[START Dataset rows]
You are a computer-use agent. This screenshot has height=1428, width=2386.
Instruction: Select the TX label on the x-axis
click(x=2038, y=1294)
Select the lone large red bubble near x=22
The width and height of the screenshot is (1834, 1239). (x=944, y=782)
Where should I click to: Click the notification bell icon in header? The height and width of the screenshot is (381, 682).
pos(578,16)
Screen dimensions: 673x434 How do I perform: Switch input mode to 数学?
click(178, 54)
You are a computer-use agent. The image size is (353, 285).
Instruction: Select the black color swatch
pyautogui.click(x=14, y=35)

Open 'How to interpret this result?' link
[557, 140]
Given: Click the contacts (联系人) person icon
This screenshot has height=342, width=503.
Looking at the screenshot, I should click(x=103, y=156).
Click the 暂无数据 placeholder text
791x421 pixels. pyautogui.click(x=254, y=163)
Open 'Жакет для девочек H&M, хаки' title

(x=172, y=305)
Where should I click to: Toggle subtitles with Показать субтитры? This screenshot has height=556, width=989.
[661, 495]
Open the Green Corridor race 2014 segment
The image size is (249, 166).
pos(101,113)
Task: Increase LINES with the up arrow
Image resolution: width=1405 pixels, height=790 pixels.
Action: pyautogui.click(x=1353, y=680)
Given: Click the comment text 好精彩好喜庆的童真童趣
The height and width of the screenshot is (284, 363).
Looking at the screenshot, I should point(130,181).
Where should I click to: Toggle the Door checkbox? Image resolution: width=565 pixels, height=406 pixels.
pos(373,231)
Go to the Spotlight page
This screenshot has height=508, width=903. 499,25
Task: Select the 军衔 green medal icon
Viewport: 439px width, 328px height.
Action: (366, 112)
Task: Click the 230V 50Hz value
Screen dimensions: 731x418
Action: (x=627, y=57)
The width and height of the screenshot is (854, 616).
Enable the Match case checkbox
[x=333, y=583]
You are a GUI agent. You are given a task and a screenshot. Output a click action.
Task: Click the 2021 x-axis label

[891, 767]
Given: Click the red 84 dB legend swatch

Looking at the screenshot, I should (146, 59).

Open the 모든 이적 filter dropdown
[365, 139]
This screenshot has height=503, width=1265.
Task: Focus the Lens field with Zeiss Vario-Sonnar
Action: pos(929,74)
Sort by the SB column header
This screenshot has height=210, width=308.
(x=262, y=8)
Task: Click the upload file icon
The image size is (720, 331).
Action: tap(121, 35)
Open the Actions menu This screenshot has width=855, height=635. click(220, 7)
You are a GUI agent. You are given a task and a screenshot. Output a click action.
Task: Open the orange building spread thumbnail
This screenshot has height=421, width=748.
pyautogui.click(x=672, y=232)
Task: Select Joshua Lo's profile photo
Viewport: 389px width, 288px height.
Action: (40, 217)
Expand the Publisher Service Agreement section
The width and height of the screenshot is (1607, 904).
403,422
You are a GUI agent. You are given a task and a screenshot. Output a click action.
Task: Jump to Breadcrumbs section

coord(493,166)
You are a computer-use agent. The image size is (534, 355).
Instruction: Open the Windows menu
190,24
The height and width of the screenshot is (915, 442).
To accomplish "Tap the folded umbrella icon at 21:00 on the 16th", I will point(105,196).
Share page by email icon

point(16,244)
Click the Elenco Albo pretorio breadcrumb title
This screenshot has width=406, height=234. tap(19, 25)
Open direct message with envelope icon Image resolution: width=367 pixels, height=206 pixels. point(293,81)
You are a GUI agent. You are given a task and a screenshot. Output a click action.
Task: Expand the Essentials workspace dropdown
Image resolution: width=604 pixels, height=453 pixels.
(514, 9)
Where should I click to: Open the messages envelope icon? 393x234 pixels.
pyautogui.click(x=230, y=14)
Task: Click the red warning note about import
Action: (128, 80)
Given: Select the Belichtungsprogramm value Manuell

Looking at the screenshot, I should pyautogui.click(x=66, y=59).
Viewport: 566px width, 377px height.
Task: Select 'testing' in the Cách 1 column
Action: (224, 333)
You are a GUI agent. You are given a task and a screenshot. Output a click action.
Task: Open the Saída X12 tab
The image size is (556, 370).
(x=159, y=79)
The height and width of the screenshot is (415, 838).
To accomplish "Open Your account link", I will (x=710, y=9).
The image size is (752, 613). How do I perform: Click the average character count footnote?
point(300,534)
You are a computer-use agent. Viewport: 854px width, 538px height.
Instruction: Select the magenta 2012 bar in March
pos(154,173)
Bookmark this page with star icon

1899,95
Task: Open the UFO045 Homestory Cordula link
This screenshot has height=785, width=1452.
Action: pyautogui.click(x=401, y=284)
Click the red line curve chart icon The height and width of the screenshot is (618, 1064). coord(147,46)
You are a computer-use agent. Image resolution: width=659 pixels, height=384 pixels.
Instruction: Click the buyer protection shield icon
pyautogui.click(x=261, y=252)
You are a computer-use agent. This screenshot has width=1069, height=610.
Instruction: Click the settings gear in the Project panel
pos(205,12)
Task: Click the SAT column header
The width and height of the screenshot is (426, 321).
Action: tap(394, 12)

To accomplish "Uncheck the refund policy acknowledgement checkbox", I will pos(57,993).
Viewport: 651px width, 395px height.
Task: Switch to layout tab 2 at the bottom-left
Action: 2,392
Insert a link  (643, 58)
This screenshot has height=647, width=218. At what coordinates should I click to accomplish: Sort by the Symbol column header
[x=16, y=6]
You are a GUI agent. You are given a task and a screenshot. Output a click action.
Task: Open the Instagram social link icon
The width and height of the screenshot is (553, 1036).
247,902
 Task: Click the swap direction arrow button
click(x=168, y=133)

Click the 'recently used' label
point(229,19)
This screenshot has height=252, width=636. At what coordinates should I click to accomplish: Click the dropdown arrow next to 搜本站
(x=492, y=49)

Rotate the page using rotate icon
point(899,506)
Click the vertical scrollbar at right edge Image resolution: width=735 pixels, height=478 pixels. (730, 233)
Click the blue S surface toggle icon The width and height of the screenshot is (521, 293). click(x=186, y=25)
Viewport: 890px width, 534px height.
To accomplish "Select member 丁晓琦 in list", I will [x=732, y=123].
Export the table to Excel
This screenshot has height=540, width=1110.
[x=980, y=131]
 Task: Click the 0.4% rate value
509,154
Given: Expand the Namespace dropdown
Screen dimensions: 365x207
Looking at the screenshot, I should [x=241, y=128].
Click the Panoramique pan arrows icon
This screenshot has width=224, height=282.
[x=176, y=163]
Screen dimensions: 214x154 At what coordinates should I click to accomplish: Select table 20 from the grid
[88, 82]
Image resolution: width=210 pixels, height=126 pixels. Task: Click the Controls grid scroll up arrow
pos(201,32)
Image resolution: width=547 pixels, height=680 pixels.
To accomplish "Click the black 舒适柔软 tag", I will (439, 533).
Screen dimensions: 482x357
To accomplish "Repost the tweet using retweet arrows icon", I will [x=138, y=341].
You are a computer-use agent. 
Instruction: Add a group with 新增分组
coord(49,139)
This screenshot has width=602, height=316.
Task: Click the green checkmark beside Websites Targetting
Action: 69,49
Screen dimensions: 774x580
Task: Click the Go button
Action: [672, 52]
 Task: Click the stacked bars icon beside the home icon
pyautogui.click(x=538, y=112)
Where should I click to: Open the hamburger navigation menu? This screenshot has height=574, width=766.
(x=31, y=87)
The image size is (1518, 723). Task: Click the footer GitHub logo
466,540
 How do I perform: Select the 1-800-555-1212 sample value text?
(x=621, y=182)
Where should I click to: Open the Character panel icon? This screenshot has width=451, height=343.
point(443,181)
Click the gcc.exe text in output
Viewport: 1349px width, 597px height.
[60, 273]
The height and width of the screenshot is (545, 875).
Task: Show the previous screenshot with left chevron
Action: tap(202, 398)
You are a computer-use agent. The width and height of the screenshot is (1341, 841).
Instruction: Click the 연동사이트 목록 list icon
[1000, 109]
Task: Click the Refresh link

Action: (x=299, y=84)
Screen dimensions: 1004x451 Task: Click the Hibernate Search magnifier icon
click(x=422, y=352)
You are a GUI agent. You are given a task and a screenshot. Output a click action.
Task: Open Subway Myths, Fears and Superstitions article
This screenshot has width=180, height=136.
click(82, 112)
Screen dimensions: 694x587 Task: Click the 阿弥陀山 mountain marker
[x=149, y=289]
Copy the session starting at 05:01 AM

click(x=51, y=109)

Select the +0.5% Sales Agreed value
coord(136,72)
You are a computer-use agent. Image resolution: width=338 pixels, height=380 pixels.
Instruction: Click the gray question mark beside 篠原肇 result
[END Dataset rows]
## Problem requirements
Please copy out every line of the items above exactly, from the line containing "Given: Click the comment text 好精彩好喜庆的童真童趣" down to the line containing "Looking at the screenshot, I should (146, 59).", both included.

## Exercise answer
Given: Click the comment text 好精彩好喜庆的童真童趣
The height and width of the screenshot is (284, 363).
Looking at the screenshot, I should point(130,181).
Where should I click to: Toggle the Door checkbox? Image resolution: width=565 pixels, height=406 pixels.
pos(373,231)
Go to the Spotlight page
This screenshot has height=508, width=903. 499,25
Task: Select the 军衔 green medal icon
Viewport: 439px width, 328px height.
Action: (366, 112)
Task: Click the 230V 50Hz value
Screen dimensions: 731x418
Action: (x=627, y=57)
The width and height of the screenshot is (854, 616).
Enable the Match case checkbox
[x=333, y=583]
You are a GUI agent. You are given a task and a screenshot. Output a click action.
Task: Click the 2021 x-axis label

[891, 767]
Given: Click the red 84 dB legend swatch

Looking at the screenshot, I should (146, 59).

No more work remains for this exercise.